Create grouped and stacked bars

  • See Stacked Bar Chart and Grouped bar chart with labels
  • The issue with the creation of the stacked bars in the OP is bottom is being set on the entire dataframe for that group, instead of only the values that make up the bar height.
  • do I really need to create three sub-dfs per subsidiary. Yes, a DataFrame is needed for every group, so 6, in this case.
    • Creating the data subsets can be automated using a dict-comprehension to unpack the .groupby object into a dict.
      • data = {''.join(k): v for k, v in df.groupby(['subsidiary', 'business'])} to create a dict of DataFrames
      • Access the values like: data['EUCORP'].value
  • Automating the plot creation is more arduous, as can be seen x depends on how many groups of bars for each tick, and bottom depends on the values for each subsequent plot.
import numpy as np
import matplotlib.pyplot as plt

labels=df['date'].drop_duplicates()  # set the dates as labels
x0 = np.arange(len(labels))  # create an array of values for the ticks that can perform arithmetic with width (w)

# create the data groups with a dict comprehension and groupby
data = {''.join(k): v for k, v in df.groupby(['subsidiary', 'business'])}

# build the plots
subs = df.subsidiary.unique()
stacks = len(subs)  # how many stacks in each group for a tick location
business = df.business.unique()

# set the width
w = 0.35

# this needs to be adjusted based on the number of stacks; each location needs to be split into the proper number of locations
x1 = [x0 - w/stacks, x0 + w/stacks]

fig, ax = plt.subplots()
for x, sub in zip(x1, subs):
    bottom = 0
    for bus in business:
        height = data[f'{sub}{bus}'].value.to_numpy()
        ax.bar(x=x, height=height, width=w, bottom=bottom)
        bottom += height
        
ax.set_xticks(x0)
_ = ax.set_xticklabels(labels)
  • As you can see, small values are difficult to discern, and using ax.set_yscale('log') does not work as expected with stacked bars (e.g. it does not make small values more readable).

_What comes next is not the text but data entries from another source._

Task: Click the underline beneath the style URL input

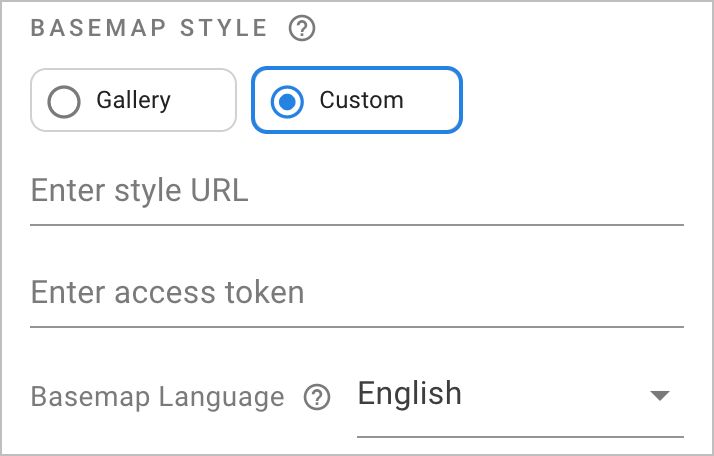Action: [x=357, y=224]
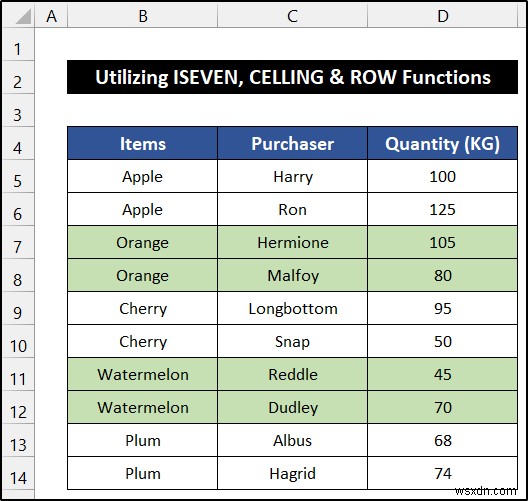Select row 7 header

(x=18, y=246)
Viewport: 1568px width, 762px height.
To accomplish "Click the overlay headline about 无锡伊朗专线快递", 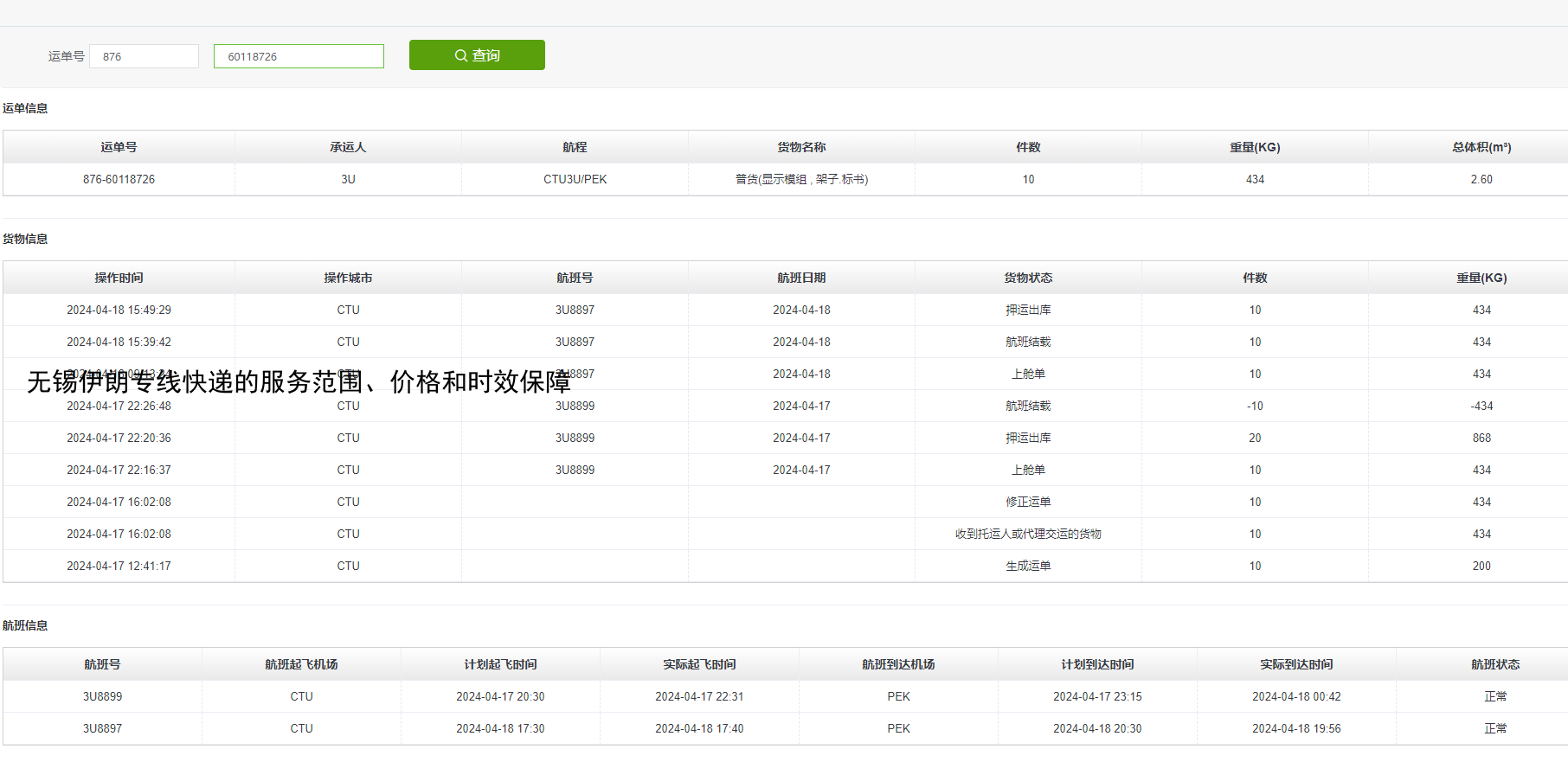I will pos(299,381).
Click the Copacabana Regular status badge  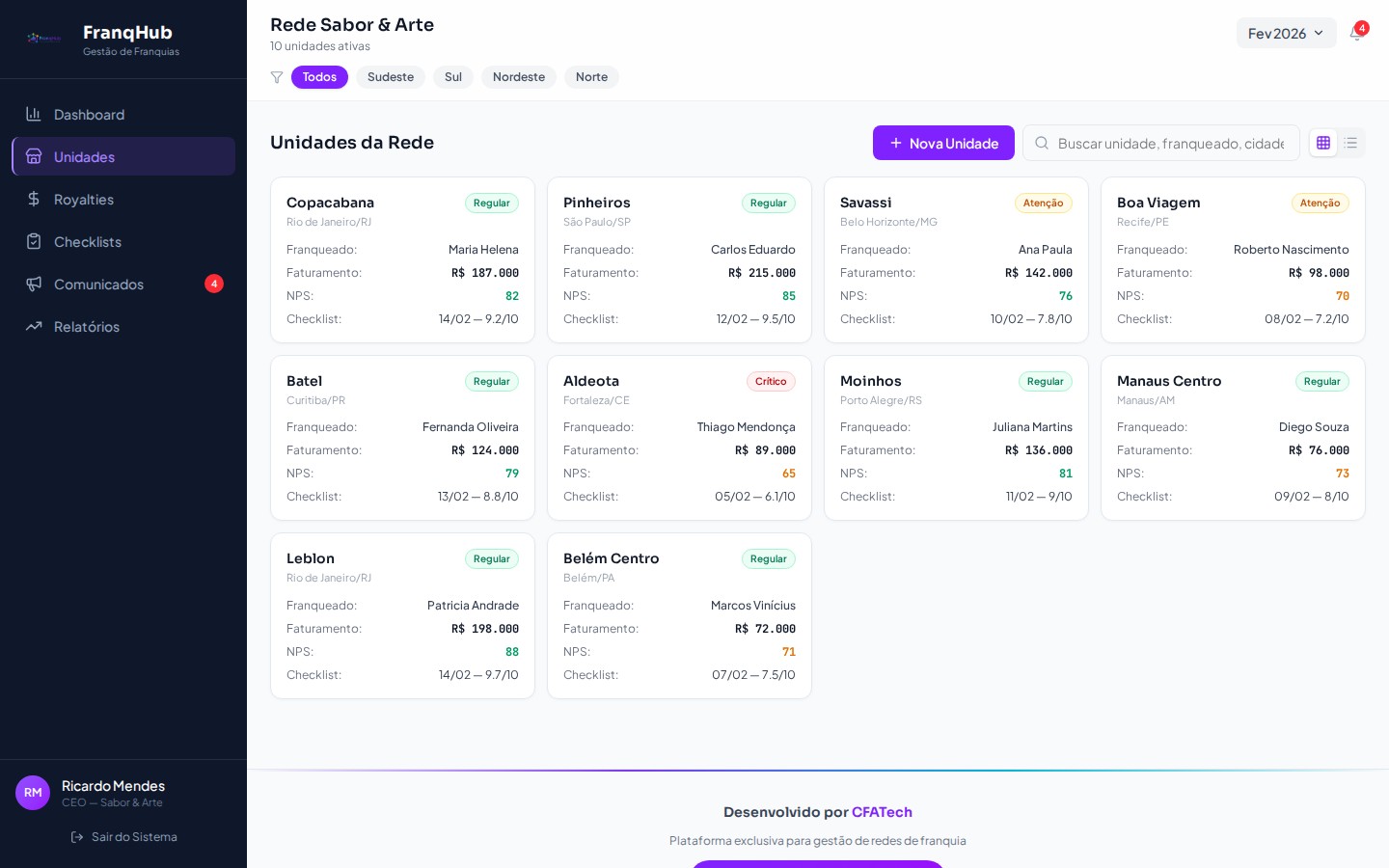pyautogui.click(x=492, y=203)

enter image description here

Create only stacked bars

  • As mentioned by @r-beginners, use .pivot, or .pivot_table, to reshape the dataframe to a wide form to create stacked bars where the x-axis is a tuple ('date', 'subsidiary').
    • Use .pivot if there are no repeat values for each category
    • Use .pivot_table, if there are repeat values that must be combined with aggfunc (e.g. 'sum', 'mean', etc.)
# reshape the dataframe
dfp = df.pivot(index=['date', 'subsidiary'], columns=['business'], values='value')

# plot stacked bars
dfp.plot(kind='bar', stacked=True, rot=0, figsize=(10, 4))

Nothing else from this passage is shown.